### Exercise requirements
All lines below between the line with "Task: Switch to line chart view" and the line with "You are a computer-use", including both, must be copied exactly, and the pictures must be omitted.

### Supplied records
'''

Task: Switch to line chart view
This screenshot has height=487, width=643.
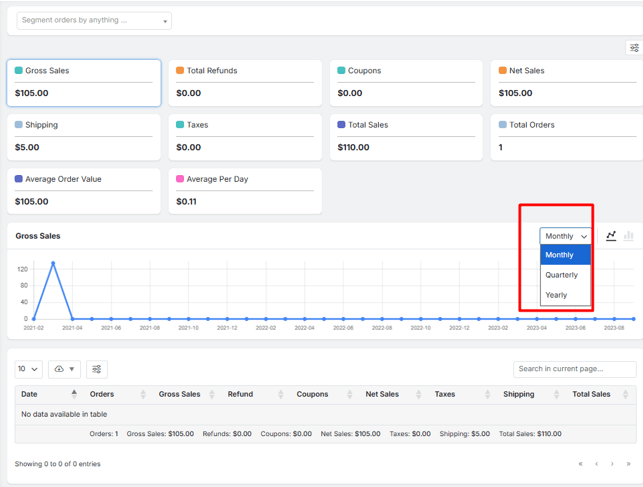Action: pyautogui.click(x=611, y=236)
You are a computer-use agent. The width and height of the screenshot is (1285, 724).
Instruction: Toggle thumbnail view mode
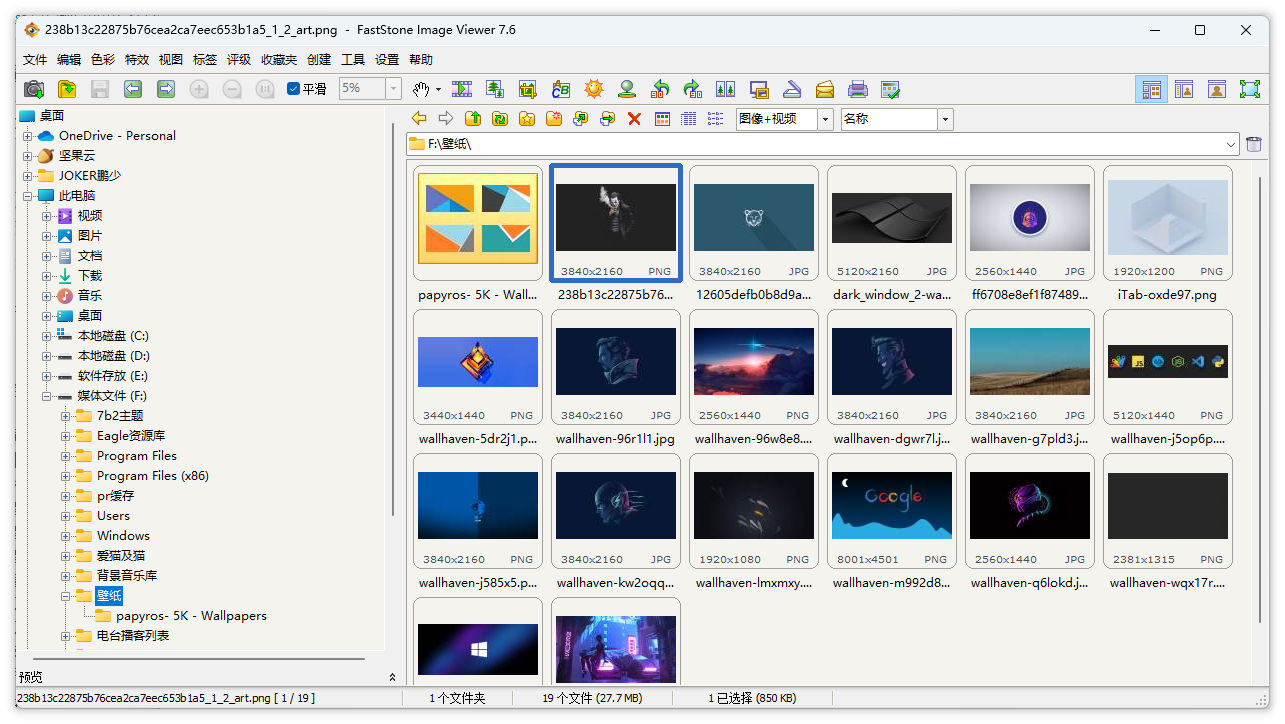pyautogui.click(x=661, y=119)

'''
'''

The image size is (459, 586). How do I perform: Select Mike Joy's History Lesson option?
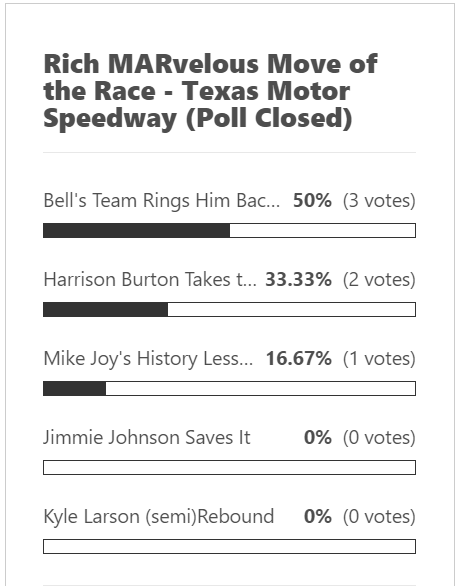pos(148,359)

'''
'''

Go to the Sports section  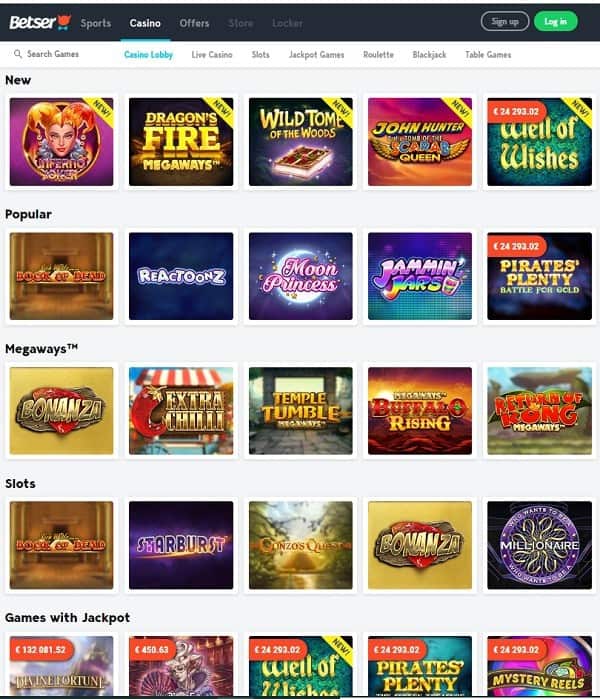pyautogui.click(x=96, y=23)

'''

### Output for this exercise
Task: Switch to line chart view
This screenshot has height=487, width=643.
Action: pyautogui.click(x=611, y=236)
You are a computer-use agent. The width and height of the screenshot is (1285, 724).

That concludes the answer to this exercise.